THE DATA »
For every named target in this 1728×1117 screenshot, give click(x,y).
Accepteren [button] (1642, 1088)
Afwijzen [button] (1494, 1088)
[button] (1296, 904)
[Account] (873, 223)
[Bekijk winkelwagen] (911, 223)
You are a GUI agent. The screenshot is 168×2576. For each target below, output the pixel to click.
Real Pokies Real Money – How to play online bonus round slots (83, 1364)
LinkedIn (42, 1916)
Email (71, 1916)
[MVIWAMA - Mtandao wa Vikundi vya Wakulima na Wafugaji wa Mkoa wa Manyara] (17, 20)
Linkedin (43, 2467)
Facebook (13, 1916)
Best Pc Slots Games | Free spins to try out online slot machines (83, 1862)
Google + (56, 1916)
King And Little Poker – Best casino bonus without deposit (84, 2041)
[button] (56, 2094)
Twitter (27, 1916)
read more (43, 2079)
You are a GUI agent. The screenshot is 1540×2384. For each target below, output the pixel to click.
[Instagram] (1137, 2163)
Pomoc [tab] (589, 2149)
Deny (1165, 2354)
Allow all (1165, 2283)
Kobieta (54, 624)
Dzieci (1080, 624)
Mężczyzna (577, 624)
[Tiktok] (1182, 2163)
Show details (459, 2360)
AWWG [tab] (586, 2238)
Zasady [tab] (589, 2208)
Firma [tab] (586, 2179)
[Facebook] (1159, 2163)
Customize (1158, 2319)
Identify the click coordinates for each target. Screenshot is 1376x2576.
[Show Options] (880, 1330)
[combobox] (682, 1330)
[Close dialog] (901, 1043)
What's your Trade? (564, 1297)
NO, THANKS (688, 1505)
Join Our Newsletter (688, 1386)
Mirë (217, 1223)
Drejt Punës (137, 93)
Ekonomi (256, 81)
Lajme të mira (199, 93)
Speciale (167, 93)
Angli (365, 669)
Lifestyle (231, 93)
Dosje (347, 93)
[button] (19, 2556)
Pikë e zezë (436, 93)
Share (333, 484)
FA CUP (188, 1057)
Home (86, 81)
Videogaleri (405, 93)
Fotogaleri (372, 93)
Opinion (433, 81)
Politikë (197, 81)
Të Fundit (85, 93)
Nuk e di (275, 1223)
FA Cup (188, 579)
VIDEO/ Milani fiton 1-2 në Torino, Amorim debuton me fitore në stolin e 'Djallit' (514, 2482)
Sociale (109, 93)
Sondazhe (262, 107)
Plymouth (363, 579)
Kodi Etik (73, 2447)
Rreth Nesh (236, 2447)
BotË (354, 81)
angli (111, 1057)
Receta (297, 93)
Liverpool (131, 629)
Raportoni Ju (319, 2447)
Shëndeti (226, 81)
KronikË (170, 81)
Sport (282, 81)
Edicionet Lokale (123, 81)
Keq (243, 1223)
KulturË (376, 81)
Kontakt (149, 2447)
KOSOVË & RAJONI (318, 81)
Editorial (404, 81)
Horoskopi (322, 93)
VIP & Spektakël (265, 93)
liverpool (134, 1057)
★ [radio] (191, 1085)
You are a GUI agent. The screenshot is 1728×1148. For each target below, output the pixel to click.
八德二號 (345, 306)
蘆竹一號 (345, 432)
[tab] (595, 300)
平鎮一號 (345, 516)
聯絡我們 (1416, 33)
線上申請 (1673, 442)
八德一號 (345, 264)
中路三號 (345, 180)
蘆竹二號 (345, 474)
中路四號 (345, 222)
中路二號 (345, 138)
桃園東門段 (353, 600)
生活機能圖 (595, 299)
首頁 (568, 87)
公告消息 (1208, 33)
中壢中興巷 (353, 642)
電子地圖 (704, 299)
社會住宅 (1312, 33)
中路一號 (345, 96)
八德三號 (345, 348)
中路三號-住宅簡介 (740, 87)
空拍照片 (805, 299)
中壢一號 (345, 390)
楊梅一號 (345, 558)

TRY IT » Each line above from the one with "VIDEO/ Milani fiton" up to and including the one with "中壢一號 (345, 390)" must be set down exactly, and no line outside that span may appear.

ANSWER TO THIS EXERCISE »
VIDEO/ Milani fiton 1-2 në Torino, Amorim debuton me fitore në stolin e 'Djallit' (514, 2482)
Sociale (109, 93)
Sondazhe (262, 107)
Plymouth (363, 579)
Kodi Etik (73, 2447)
Rreth Nesh (236, 2447)
BotË (354, 81)
angli (111, 1057)
Receta (297, 93)
Liverpool (131, 629)
Raportoni Ju (319, 2447)
Shëndeti (226, 81)
KronikË (170, 81)
Sport (282, 81)
Edicionet Lokale (123, 81)
Keq (243, 1223)
KulturË (376, 81)
Kontakt (149, 2447)
KOSOVË & RAJONI (318, 81)
Editorial (404, 81)
Horoskopi (322, 93)
VIP & Spektakël (265, 93)
liverpool (134, 1057)
★ [radio] (191, 1085)
You are a GUI agent. The screenshot is 1728×1148. For each target below, output the pixel to click.
八德二號 (345, 306)
蘆竹一號 (345, 432)
[tab] (595, 300)
平鎮一號 (345, 516)
聯絡我們 (1416, 33)
線上申請 (1673, 442)
八德一號 (345, 264)
中路三號 (345, 180)
蘆竹二號 (345, 474)
中路四號 (345, 222)
中路二號 (345, 138)
桃園東門段 (353, 600)
生活機能圖 (595, 299)
首頁 (568, 87)
公告消息 (1208, 33)
中壢中興巷 (353, 642)
電子地圖 (704, 299)
社會住宅 (1312, 33)
中路一號 (345, 96)
八德三號 (345, 348)
中路三號-住宅簡介 (740, 87)
空拍照片 (805, 299)
中壢一號 (345, 390)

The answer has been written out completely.